In the comments of my post on Piper’s preaching on the abortion-racism connection, the question arose regarding how Piper understands the role of politics in the question of abortion.

I thought I’d give a brief overview of my understanding of his position with a similar survey of his preaching and teaching on this.

With regard to political realities, Piper has explained that he is a one-issue voter: not in the sense that abortion is the only issue to consider in a candidate, nor that abortion opposition is a sufficient condition to merit supporting a candidate. Rather, in Piper’s view, a candidates’ advocating abortion-choice is an automatic disqualifier for public office.

Everybody knows a single issue that for them would disqualify a candidate for office. . . . You have to decide what those issues are for you. What do you think disqualifies a person from holding public office? I believe that the endorsement of the right to kill unborn children disqualifies a person from any position of public office. It’s simply the same as saying that the endorsement of racism, fraud, or bribery would disqualify him—except that child-killing is more serious than those.

With regard to the larger picture, Piper sees natural law as essential for social survival and acknowledges that one does not need to be a Christian in order to oppose abortion:

I am glad that non-Christians are calling for an end to abortion. I am glad that there are “atheists for life.” One of the things that makes America work is that what Christians see as right behavior because of Christ non-Christians see as right for other reasons.

He explains why this should not surprise us:

Some of the truth that is rooted in Jesus as the Son of God is also revealed partially in creation. The law written on the heart of all men and women (Romans 2:14), no matter how marred by sin, is still God’s law. So there is always hope that in the gracious providence of God believers and non-believers in a pluralistic society might come to agree that certain behaviors are right and certain behaviors are wrong.

In addition, he believes that the “political action of pro-life people is good. God ordains that governments exist for the protection of its people from violence (Romans 13:3f.).” Nevertheless, Piper explains, he is a Christian pastor and not a politician, and this affects the way in which he understands his calling with regard to abortion:

My main job is not to unite believers and unbelievers behind worthwhile causes. Somebody should do this. But that is not my job. Some of you ought to be doing that with a deep sense of Christian calling. My job is to glorify Jesus Christ by calling his people to be distinctively Christian in the way they live their lives.

In another sermon he said:

I am a Christian pastor who wants to be biblical, and gives not a rip for being Republican or Democrat. Such things mean almost nothing to me. But the glory and will and the rights of Jesus Christ, the King of kings and Judge of all men, mean everything to me.
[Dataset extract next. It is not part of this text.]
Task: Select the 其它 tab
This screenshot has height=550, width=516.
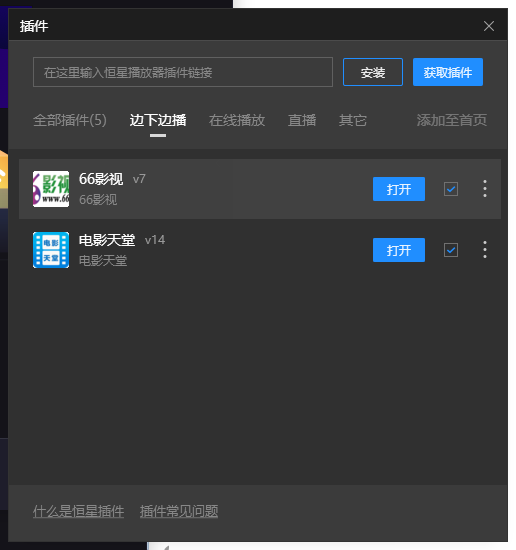Action: click(x=353, y=120)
Therefore Piper aims in his sermons and writing to present a distinctively Christian approach to the pro-life cause.

He also argues that obedient Christians cannot help but be political in some sense. In a sermon from 1993 he said,

This message does not aim to be political. But I realize that being a Christian today is increasingly putting us at odds with political positions. Just being an obedient Christian is increasingly becoming a social, political, legal issue.

Furthermore, Piper supports political action on behalf of the pro-life cause. But he does not believe it is the highest calling:

For all the great legal work that needs to be done to protect human life, the greatest work that needs to be done is to spread a passion—a satisfaction—for the supremacy of God in all things. That’s our calling.